__EXERCISE GOAL__:
Look through the lines below; wherever the word "Format" appears, copy that line.

Saved data entries:
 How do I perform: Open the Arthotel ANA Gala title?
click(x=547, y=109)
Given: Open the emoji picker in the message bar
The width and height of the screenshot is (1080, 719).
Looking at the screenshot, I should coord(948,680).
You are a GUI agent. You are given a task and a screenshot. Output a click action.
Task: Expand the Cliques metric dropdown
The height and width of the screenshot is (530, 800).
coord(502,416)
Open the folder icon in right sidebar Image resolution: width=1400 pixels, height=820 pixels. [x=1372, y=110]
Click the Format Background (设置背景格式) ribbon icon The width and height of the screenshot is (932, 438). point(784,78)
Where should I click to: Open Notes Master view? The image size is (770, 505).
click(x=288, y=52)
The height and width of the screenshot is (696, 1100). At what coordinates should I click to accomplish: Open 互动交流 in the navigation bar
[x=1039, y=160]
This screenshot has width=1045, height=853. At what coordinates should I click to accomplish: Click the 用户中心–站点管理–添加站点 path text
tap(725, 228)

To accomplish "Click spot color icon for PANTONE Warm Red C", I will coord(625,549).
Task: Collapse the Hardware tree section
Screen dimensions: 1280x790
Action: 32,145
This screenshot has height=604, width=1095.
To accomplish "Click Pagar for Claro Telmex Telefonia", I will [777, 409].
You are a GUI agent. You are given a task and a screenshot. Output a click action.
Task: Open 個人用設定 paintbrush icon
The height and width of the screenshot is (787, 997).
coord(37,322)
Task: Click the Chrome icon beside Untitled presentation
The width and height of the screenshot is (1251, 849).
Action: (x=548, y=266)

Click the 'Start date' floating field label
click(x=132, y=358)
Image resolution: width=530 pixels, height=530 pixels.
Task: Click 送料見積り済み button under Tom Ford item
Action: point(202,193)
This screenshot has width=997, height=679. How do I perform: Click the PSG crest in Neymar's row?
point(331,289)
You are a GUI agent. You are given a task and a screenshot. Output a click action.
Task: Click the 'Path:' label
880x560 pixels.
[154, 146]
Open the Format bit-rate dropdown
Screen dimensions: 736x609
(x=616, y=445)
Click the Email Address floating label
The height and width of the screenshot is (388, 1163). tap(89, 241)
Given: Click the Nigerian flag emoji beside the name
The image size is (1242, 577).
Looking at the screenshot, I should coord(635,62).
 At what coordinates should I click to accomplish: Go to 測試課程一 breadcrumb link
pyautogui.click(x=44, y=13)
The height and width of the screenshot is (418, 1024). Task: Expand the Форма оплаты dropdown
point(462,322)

__ANSWER FOR THIS EXERCISE__:
Click the Format Background (设置背景格式) ribbon icon The width and height of the screenshot is (932, 438). point(784,78)
Open the Format bit-rate dropdown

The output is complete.